▸ Work to complete
A - Write out the passage on database roadblocks from "OTOH, one has" to "relational, transactional DB.".
B - According to the passage on database roadblocks, what is usually the only type of data retrieval that a 'real time database' in industrial applications allows for?

++++ Text to read ++++

The following items (at least) are roadblocks:
- index tree growth (undeterministic in time and duration)
- need to vacuum (for FIFO applications)
- database file growth (also undeterministic, but can probably be worked
around by initializing the database with the max. no. of records, then
deleting and vacuuming without -f. But this requires FSM to be large enough,
and still there is the need for frequent vacuum).
OTOH, one has to be very careful to not mix terms here. In industrial
(production floor) applications, the term 'real time database' refers to
soemthing completely different than a relational, transactional DB.
A 'real time database' in this scenario is something which keeps aggregates of
data points and events over time, and this is usually the only type of data
retrieval they allow for: 'give me channels x,y,z from start to end time'.

++++ Source excerpt ++++

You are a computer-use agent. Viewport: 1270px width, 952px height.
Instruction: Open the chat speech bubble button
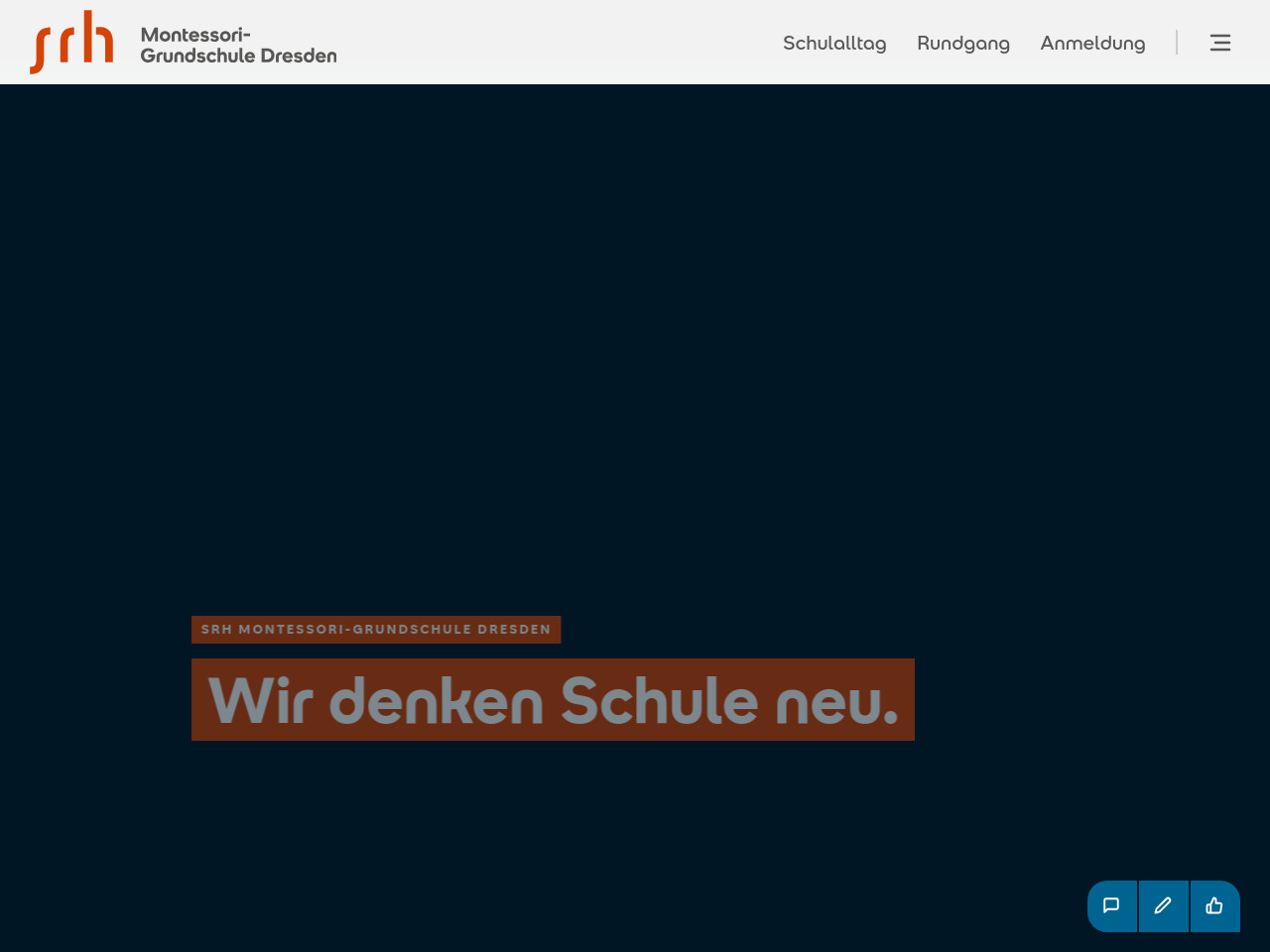point(1111,905)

++++

▸ Answers below
A -
OTOH, one has to be very careful to not mix terms here. In industrial
(production floor) applications, the term 'real time database' refers to
soemthing completely different than a relational, transactional DB.

B - It allows for requests of the form 'give me channels x,y,z from start to end time'.